• Task objective:
In how many lines of the material below does the string "agent" appear? Answer with a single number.

• Input:
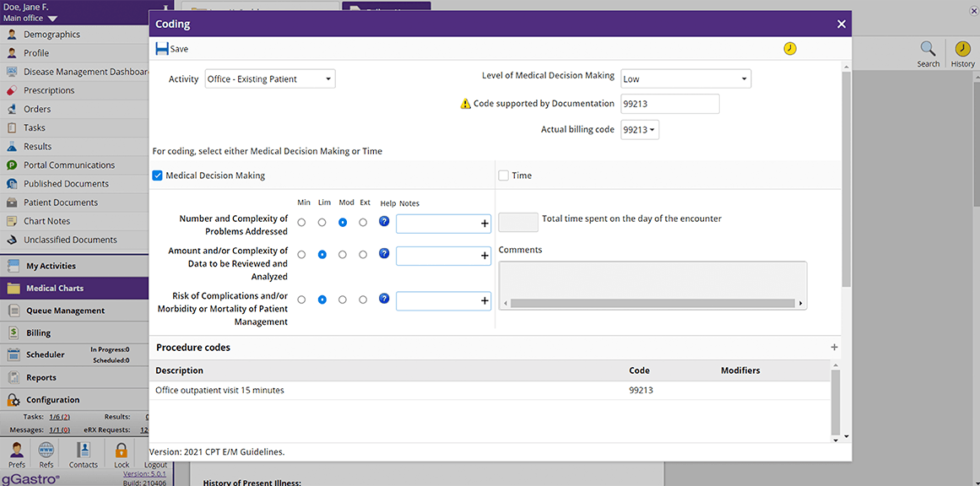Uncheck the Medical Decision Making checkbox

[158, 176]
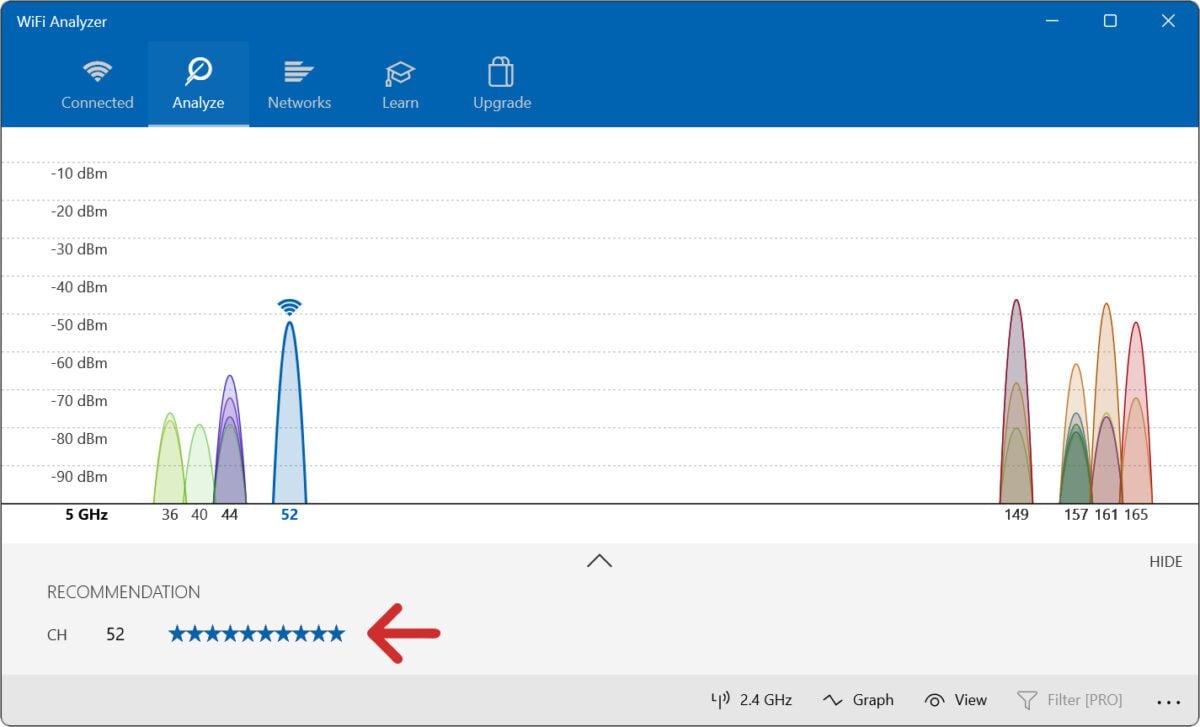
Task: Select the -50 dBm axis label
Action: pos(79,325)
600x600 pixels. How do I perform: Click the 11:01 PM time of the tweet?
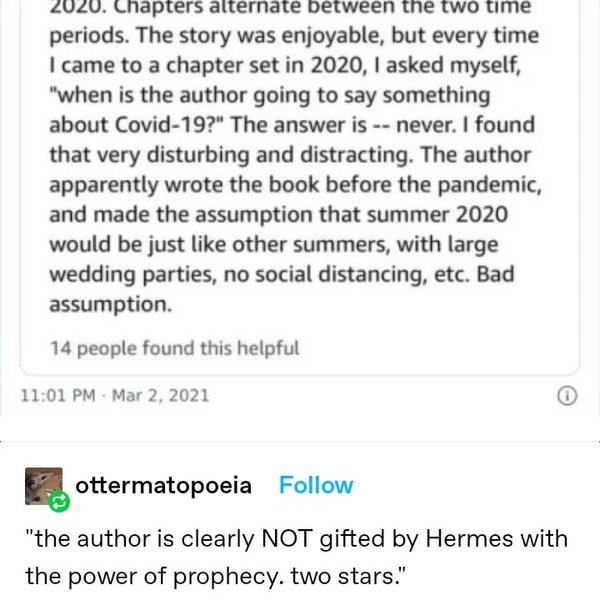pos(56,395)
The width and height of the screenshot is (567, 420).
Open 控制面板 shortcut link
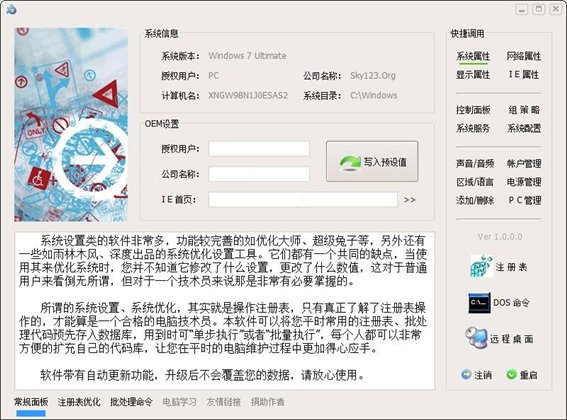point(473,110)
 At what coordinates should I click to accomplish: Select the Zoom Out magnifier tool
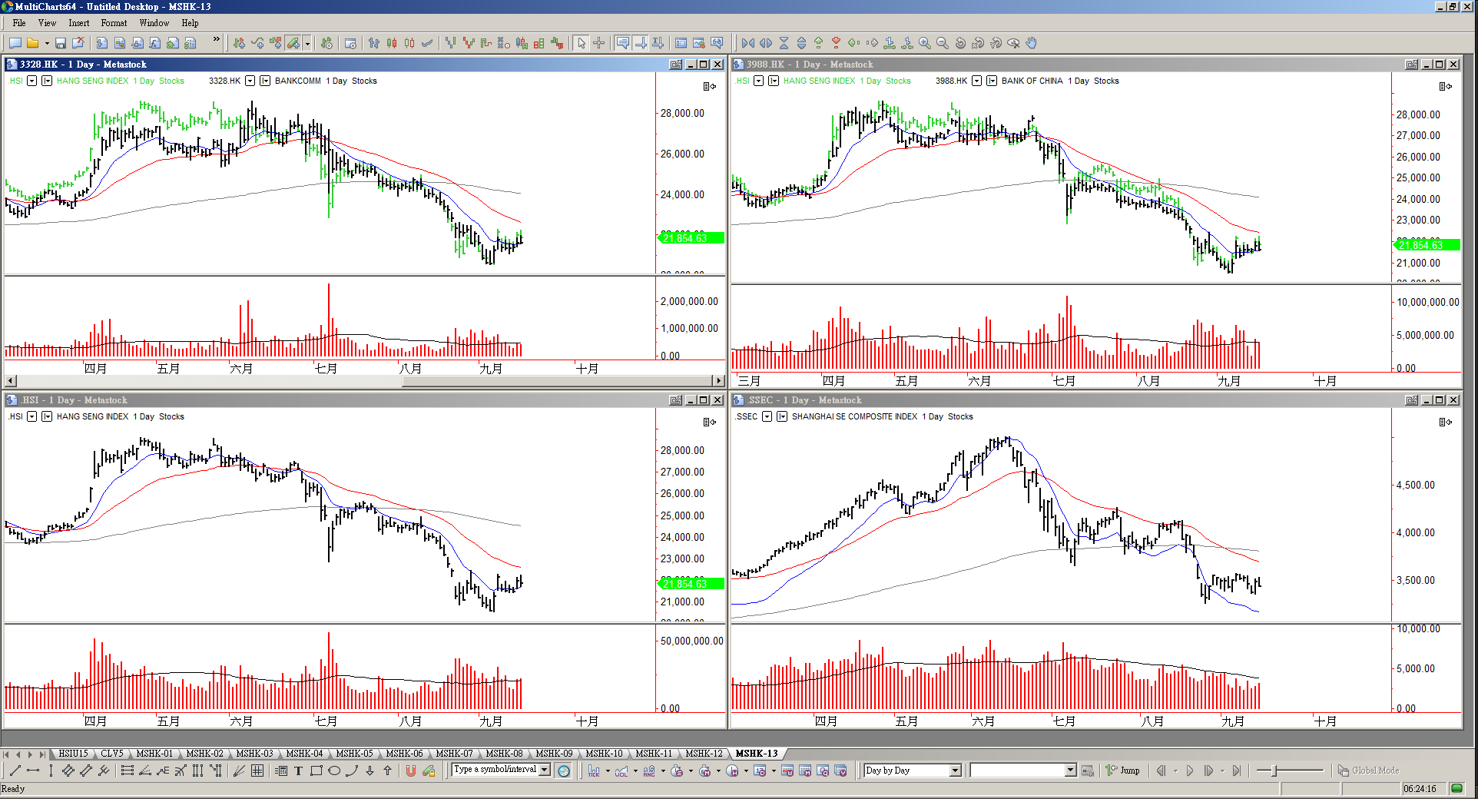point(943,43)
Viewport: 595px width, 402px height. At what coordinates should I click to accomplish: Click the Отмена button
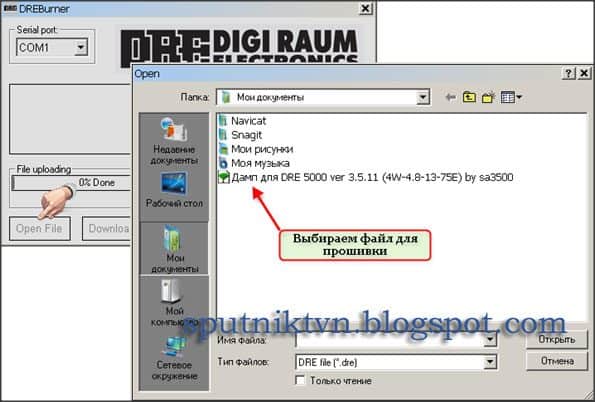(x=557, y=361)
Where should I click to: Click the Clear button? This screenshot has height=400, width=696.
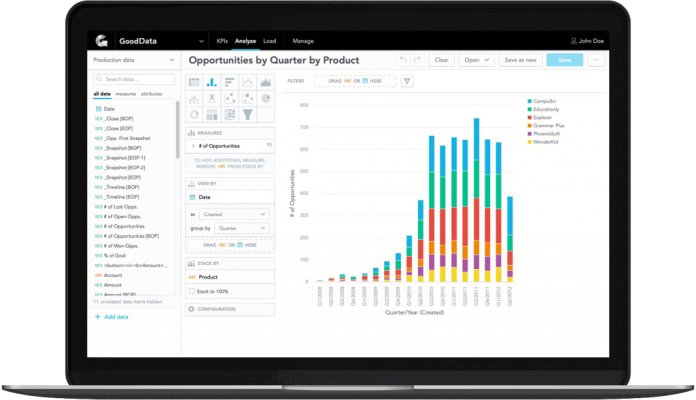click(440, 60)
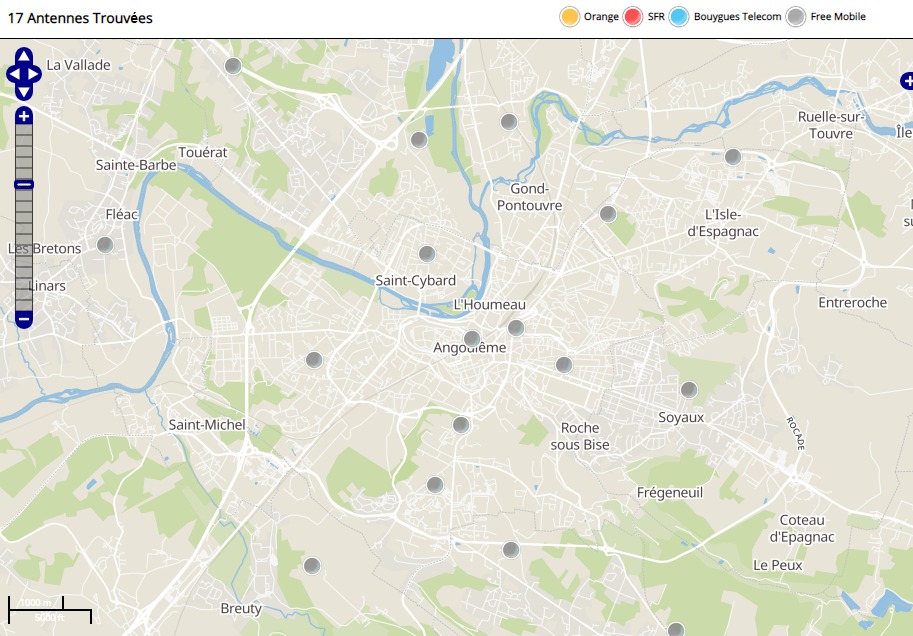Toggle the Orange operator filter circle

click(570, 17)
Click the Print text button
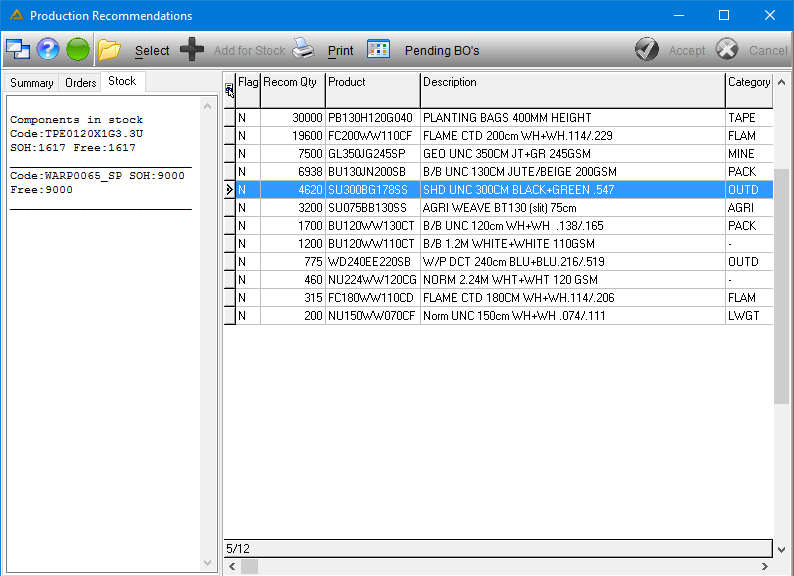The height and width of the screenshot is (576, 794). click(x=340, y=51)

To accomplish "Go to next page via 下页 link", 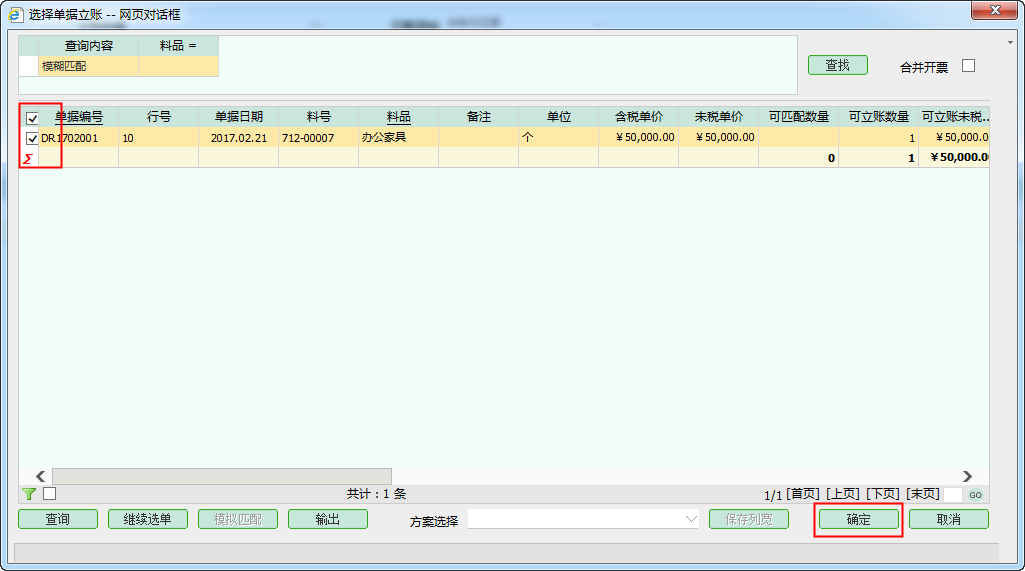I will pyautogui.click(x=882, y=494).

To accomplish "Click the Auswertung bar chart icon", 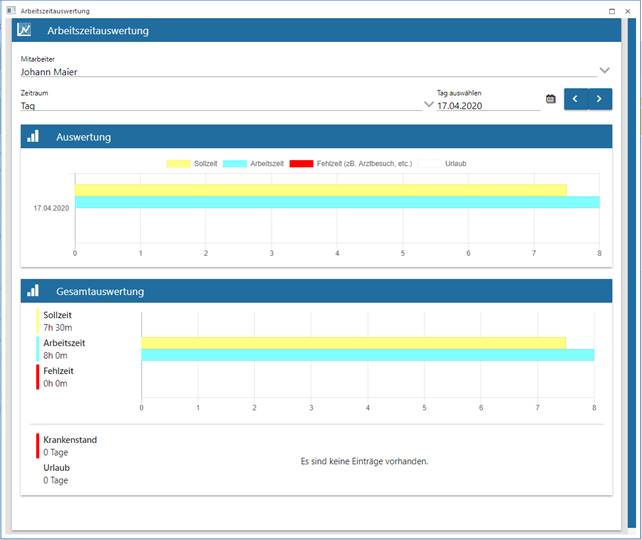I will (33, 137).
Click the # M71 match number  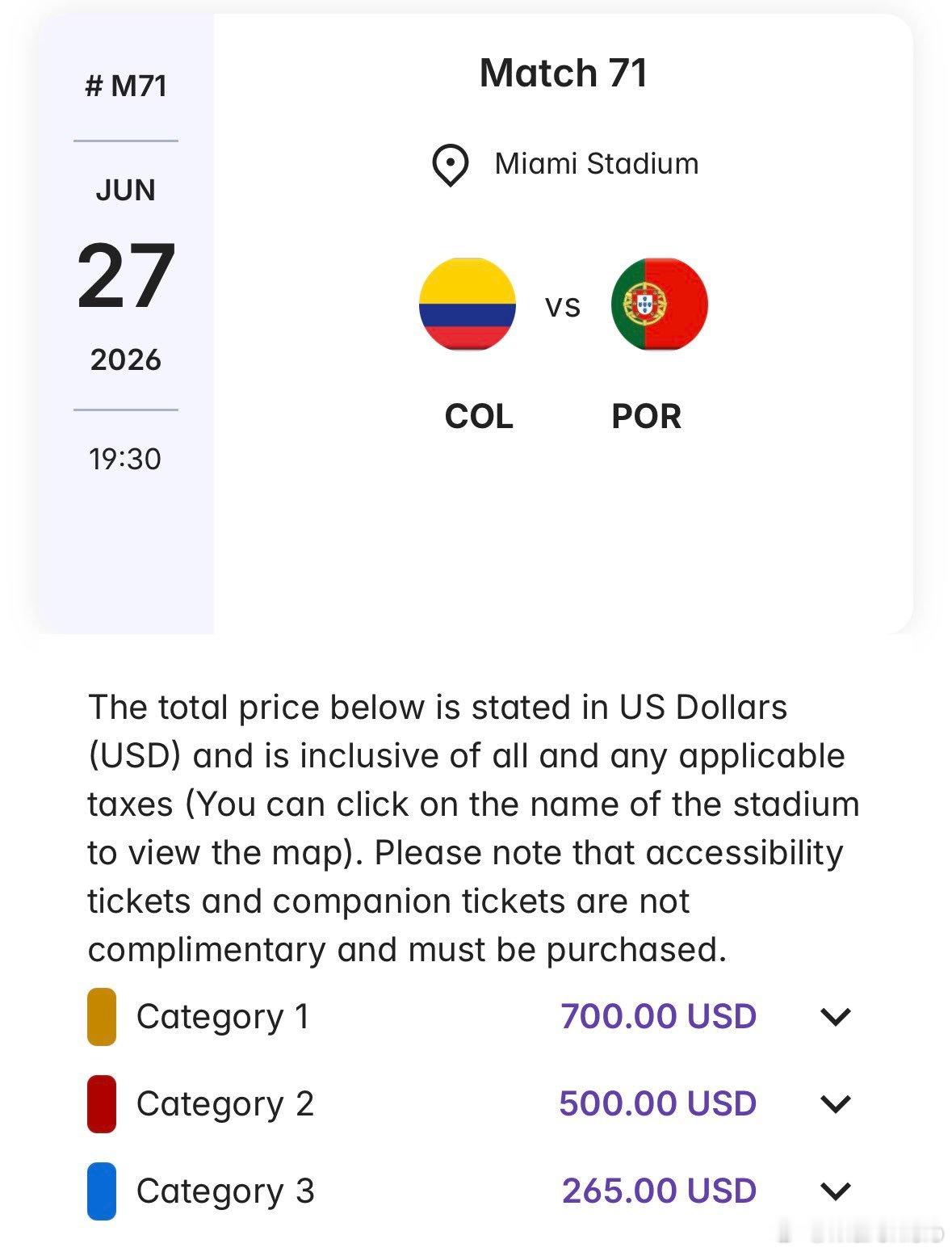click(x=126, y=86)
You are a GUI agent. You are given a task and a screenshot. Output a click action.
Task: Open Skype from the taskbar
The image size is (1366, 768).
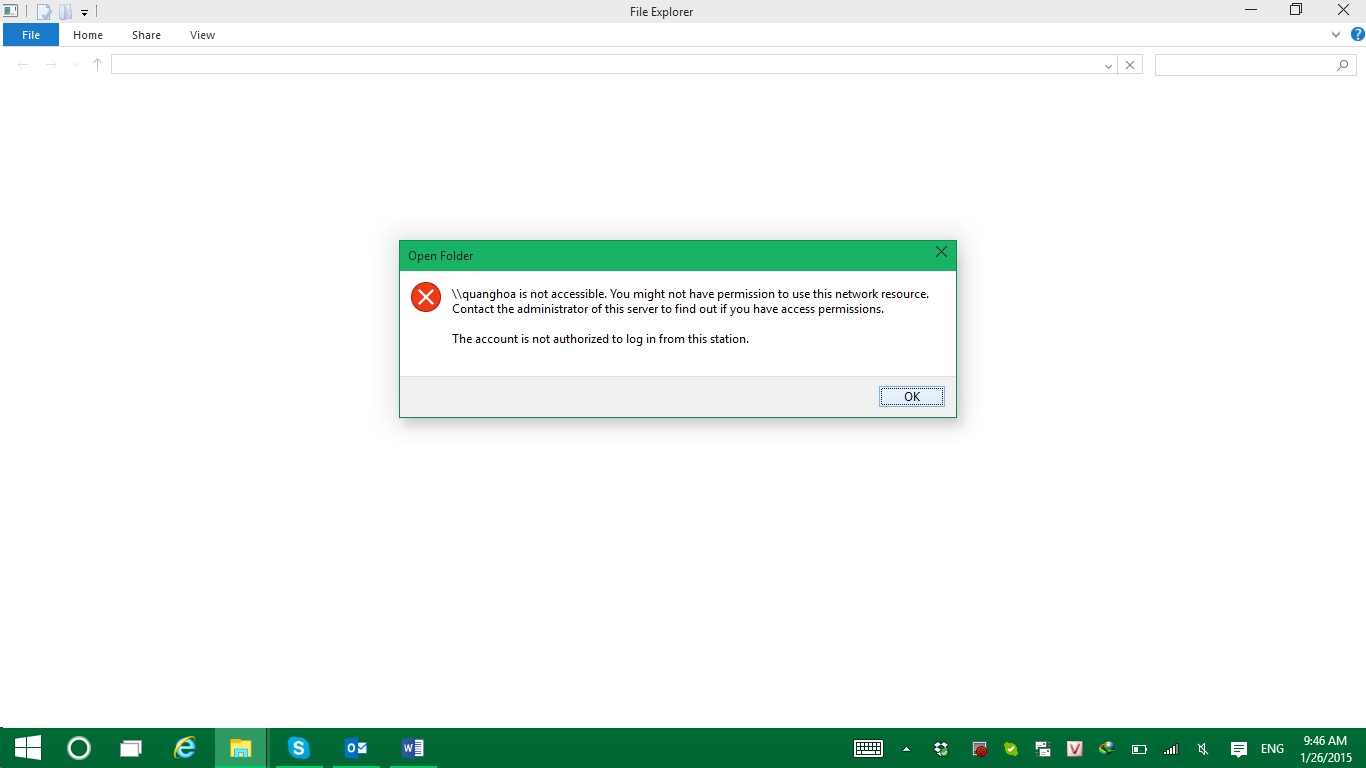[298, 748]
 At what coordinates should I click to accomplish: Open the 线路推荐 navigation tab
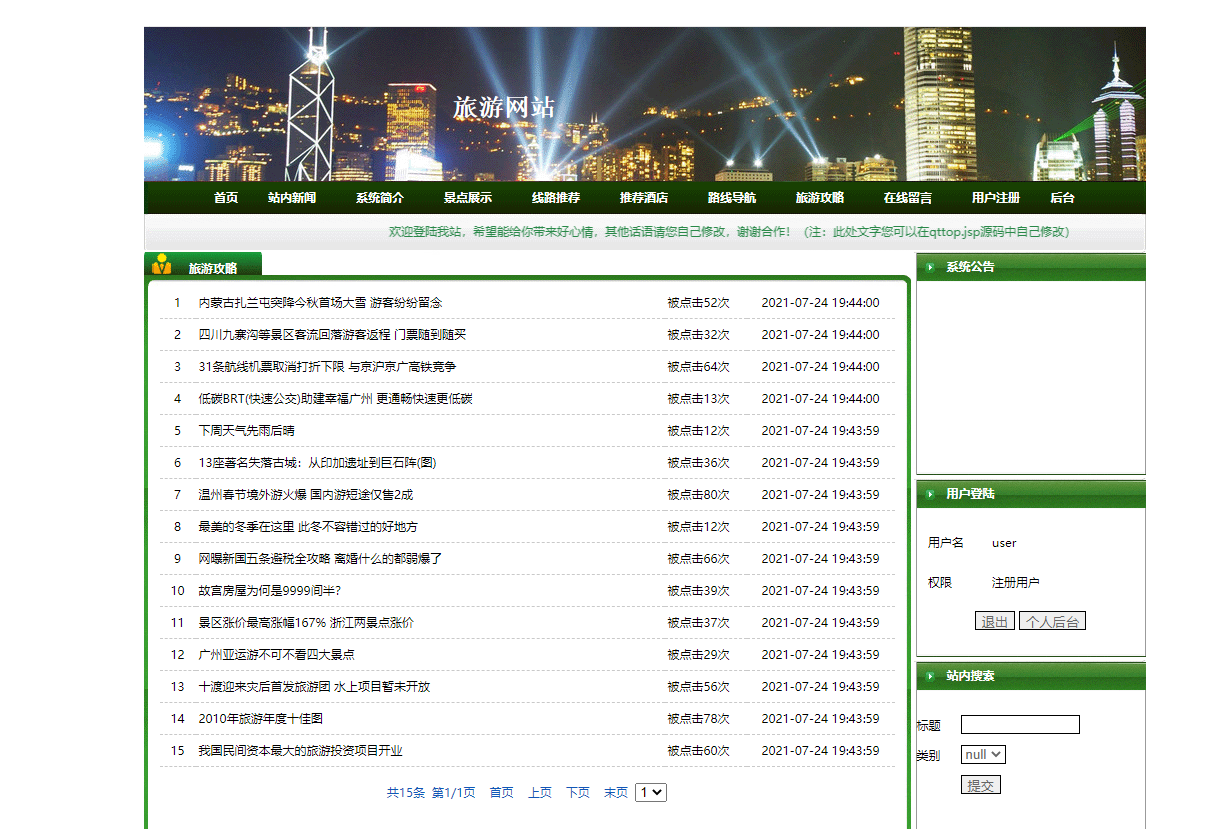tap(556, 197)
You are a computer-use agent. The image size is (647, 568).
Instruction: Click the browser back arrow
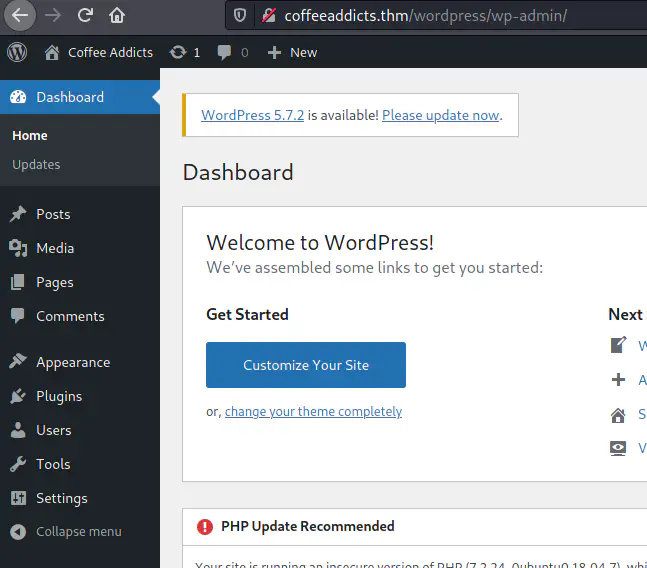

• Reply:
2